Malachi Richardson: SG/SF, Syracuse

Malachi Richardson is one of the most underrated prospects in this draft class. He played at Syracuse as one of the top freshman in the country, leading the 10th-seed Orange all the way to the Final Four. Including his performance in the Elite Eight against Virginia, the nation’s best defensive team at the time, where he put up over 20 points in the second half to lead the Orange to a 20 point comeback victory.

So what does Malachi bring to the table? He has ideal size for a shooting guard, 6’6″ 200 lbs, but can play the three as well. A strong upper body allows him to bully his way through contact and finish at the rim even when contested. On the perimeter, Richardson has an excellent catch and shoot game. He also has a wingspan of seven feet, which allows him to contest shots. 

Malachi could fill out that 3&D spot on the perimeter with a consistent jumper, but with the tendency to attack the rim that he shows, it feels like he can bring much more on the court. Richardson is talented, a good leader, and is someone you cannot afford to sleep on this year. Simply put, the kid has game. 
Thon Maker, PF, Canada

Remember Thon Maker? That guy who broke the Internet two or three years ago with insane highlight reels? Everybody swore this guy was going to be the next Kevin Garnett or Kevin Durant. Well, that guy finally has his name in the NBA draft. Given the amount of mystery that surrounds him, Maker could very possibly be there at 21.

Thon has point guard talent in a seven-foot body. He can take you off the dribble, cross you up, and finish at the rim. He takes a lot of jumpers as well, particularly three point shots. Maker can certainly hit them, but needs better consistency. Thon fits the mold of a perfect international prospect, whether his game will translate is the question.

Maker will likely play the four in the NBA, which his size is the main concern there. Yeah he is seven-foot, he also only weighs in at 215 lbs. Surely he could get bigger, but still a player like Anthony Davis is going to own that matchup completely. My main question with Thon has always been, what is an NBA team going to do with him? 

Maker is a player who certainly needs the ball in his hands. Can you develop him into an off-ball scorer? This guy handles the ball well, but this isn’t high school. If he is drafted to a team that already has a quality point guard, which a majority of teams do, how will he handle not being able to do what he’s most comfortable with right away? 
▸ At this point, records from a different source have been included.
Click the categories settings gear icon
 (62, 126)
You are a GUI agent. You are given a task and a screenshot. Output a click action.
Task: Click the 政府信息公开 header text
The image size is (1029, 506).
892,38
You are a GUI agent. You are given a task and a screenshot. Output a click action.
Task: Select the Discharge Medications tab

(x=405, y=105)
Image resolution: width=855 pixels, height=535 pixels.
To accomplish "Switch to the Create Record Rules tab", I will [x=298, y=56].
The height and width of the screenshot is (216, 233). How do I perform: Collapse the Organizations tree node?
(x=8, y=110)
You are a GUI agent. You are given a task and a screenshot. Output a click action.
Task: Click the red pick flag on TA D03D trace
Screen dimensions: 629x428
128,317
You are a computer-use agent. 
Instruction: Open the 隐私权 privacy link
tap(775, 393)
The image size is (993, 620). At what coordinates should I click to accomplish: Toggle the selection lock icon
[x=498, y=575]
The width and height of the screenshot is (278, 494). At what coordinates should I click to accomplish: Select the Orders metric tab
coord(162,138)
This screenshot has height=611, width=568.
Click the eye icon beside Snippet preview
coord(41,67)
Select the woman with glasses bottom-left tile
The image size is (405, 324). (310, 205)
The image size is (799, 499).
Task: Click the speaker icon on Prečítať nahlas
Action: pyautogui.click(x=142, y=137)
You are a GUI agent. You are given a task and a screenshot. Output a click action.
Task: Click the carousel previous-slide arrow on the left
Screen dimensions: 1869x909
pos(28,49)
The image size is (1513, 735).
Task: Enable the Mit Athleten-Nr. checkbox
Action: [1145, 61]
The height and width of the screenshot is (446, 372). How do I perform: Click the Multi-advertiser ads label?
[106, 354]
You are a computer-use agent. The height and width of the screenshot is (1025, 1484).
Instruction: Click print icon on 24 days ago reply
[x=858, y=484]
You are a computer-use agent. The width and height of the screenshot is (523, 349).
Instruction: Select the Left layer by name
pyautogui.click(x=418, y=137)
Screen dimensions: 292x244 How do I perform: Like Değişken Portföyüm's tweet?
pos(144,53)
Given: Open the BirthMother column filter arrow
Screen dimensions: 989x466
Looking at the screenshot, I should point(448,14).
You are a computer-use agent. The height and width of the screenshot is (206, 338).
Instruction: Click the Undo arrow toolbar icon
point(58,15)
Maker is an intriguing prospect, while still just a complete mystery. The chances of a lottery team taking a chance with him while there is still so much uncertainty is simply unlikely. However, if Thon is still there at 21, he is certainly someone Atlanta should consider. The talent is there, and given how good Mike Budenholzer is with player development, the Hawks could wind up making Thon Maker a quality NBA player.